(Recorded data)

::::

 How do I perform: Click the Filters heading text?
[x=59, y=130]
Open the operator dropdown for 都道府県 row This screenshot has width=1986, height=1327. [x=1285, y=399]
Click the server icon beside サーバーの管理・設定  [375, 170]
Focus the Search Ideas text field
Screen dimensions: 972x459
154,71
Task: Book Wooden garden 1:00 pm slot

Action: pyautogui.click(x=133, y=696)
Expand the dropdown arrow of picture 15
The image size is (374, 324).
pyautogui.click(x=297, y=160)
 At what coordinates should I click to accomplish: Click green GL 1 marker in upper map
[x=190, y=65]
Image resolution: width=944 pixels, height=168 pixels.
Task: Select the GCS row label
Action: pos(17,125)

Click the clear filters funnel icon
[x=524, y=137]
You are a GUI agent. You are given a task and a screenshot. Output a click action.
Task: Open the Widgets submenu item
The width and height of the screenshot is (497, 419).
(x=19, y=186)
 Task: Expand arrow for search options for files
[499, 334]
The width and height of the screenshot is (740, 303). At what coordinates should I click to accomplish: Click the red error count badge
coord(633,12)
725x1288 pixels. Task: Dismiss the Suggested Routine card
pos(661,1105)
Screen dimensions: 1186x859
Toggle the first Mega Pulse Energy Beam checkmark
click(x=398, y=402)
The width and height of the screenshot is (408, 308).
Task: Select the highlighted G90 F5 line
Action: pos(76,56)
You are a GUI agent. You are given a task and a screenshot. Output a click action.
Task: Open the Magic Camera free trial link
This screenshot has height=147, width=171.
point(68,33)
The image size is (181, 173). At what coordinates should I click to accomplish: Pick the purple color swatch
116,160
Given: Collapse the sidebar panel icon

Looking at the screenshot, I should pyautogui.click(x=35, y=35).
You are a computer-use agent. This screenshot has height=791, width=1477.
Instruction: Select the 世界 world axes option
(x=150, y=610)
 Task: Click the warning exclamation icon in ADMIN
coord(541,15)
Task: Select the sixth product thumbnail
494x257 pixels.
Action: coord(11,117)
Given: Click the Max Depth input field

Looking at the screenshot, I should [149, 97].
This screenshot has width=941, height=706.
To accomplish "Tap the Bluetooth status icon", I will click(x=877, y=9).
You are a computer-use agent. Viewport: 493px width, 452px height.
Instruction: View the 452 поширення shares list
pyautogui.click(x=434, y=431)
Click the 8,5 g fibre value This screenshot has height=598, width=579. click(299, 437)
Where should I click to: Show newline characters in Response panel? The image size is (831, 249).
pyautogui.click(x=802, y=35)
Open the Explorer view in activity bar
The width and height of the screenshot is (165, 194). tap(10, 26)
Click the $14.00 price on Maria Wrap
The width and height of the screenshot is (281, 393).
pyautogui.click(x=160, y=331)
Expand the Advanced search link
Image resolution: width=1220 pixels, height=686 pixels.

::::

> _Exercise aim_: Rewrite the items from the line with "You are a computer-use agent. Viewport: 493px" to the line with "pyautogui.click(x=160, y=331)", changing "Explorer view" to "Outline view" and keeping everything else the same.

> _Answer to the task_:
You are a computer-use agent. Viewport: 493px width, 452px height.
Instruction: View the 452 поширення shares list
pyautogui.click(x=434, y=431)
Click the 8,5 g fibre value This screenshot has height=598, width=579. click(299, 437)
Where should I click to: Show newline characters in Response panel? The image size is (831, 249).
pyautogui.click(x=802, y=35)
Open the Outline view in activity bar
The width and height of the screenshot is (165, 194). tap(10, 26)
Click the $14.00 price on Maria Wrap
The width and height of the screenshot is (281, 393).
pyautogui.click(x=160, y=331)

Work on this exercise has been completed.